Critical Decisions

How You And Your Doctor Can Make The Right Medical Choices For You

ABOUT THE BOOK:

We’ve all been there, sitting uncomfortably in a paper gown as a doctor impassively describes our prognosis. Sometimes it’s simple and treatable. Other times we get news we can’t fathom and then are faced with decisions that are literally life and death.

In this revolutionary book, physician, behavioral scientist, and bioethicist Peter Ubel, M.D., reveals how hidden dynamics in the doctor/patient relationship keep us and our loved ones from making the best medical choices. From doctors who struggle to explain to patients how fail to properly listen, countless factors alter the course of our care, causing things to go seriously awry.

With riveting stories of Ubel’s own experience in the field, his groundbreaking research, and his personal journey walking oved ones through difficult treatment choices, Critical Decisions will forever change the way we communicate inside hospitals and medical offices, where thoughtful decision making matters the most. Dr. Ubel has been on both ends of the stethoscope, and in this book, he shows how patients and doctors can learn to become partners and work together to make the right choices. From choosing to get surgery, to discussing the side effects of a blood pressure medication, we can finally discover the tools to improve communication, understand the issues and make confident decisions for our future health and happiness.

 

EXCERPT:

Read Prologue: Who’s in Charge?

 

WHAT OTHERS ARE SAYING:

“Decisions affecting our health and our loved ones’ are some of the most important that we make. As a physician and social scientist Peter Ubel is unparalleled in his understanding of the influences that guide our medical decisions and, here, he shows us how we can make better decisions.”

DAN ARIELY, bestselling author of The Honest Truth About Dishonesty and Predictably Irrational

“There are few topics more in need of a book in the choice-loving U.S. than ‘who decides’ when it comes to medical decision-making. And there is no person alive better equipped to write such a book than Peter Ubel. And he writes beautifully.”

BARRY SCHWARTZ, author of The Paradox of Choice and Practical Wisdom

“Peter Ubel is a top-notch scientist and writer. His ideas are important, his style is accessible (with the right balance of humor and compassion), and his topic is timely. We need someone like Peter—no, we need Peter—to help us sort out how patients and their doctors can better work together to make these important decisions.”

DANIEL GILBERT, author of Stumbling on Happiness

“Peter Ubel’s writing is riveting. This book asks some of the most profound questions of our time. Are we equipped, as humans, to make the choice of whether to live or die? What is more important, quality or quantity of life? Is anyone—be it an individual   for him—or herself or deciding on behalf of another—equipped to make such decisions?
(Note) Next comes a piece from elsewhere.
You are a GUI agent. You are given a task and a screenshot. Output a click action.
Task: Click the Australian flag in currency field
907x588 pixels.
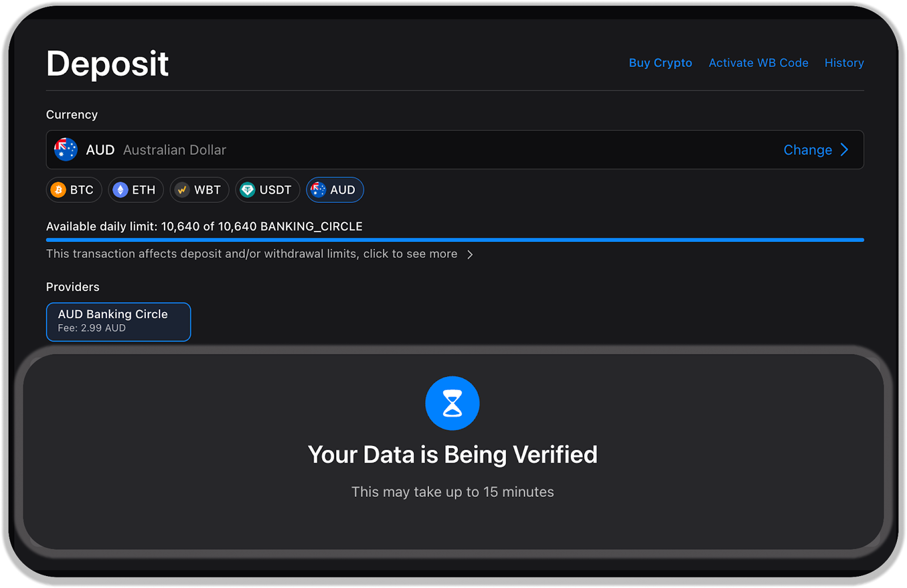point(66,150)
This book will be must reading for serious readers!”

SHEENA S. IYENGAR, author of The Art of Choosing

 

WHY I WROTE THE BOOK:

The diagnosis is prostate cancer. The patient, overwhelmed by the bad news, has to figure out the relative pros and cons of surgery, radiation and ‘watchful waiting’.

The young woman is in a persistent vegetative state. Her parents decide that it is time to take her off the ventilator that is keeping her alive. But her doctor refuses.

The operation will slow the patient’s death, not cure her. Partway through the procedure, her surgeon realizes that removing her throat tumor will leave her without speech but that halting the surgery will expose her to infection. Should he continue to operate?

What are the best medical choices for these people? For us? Who should be making these critical decisions?

Health care has come a long way since the days when doctors withheld bad news and made every decision in patient treatment. In today’s world of “patient empowerment,” patients have been told they hold all the cards. But even if that were true (and it’s not!), most wouldn’t know how to play them anyway.

In this book I show how hidden dynamics in the doctor/patient relationship keep us, and our loved ones, from making the best medical choices. From doctors who struggle to explain, to patients who fail to properly listen, countless factors alter the course of our care, causing things to go seriously awry.

I discuss how patients and doctors can learn to become partners, and work together to make the right choices. From whether to get surgery to deciding whether the side effects of a blood pressure medication are worth the trouble, we can discover the tools to improve communication, understand the issues, and make confident decisions for our future health and happiness.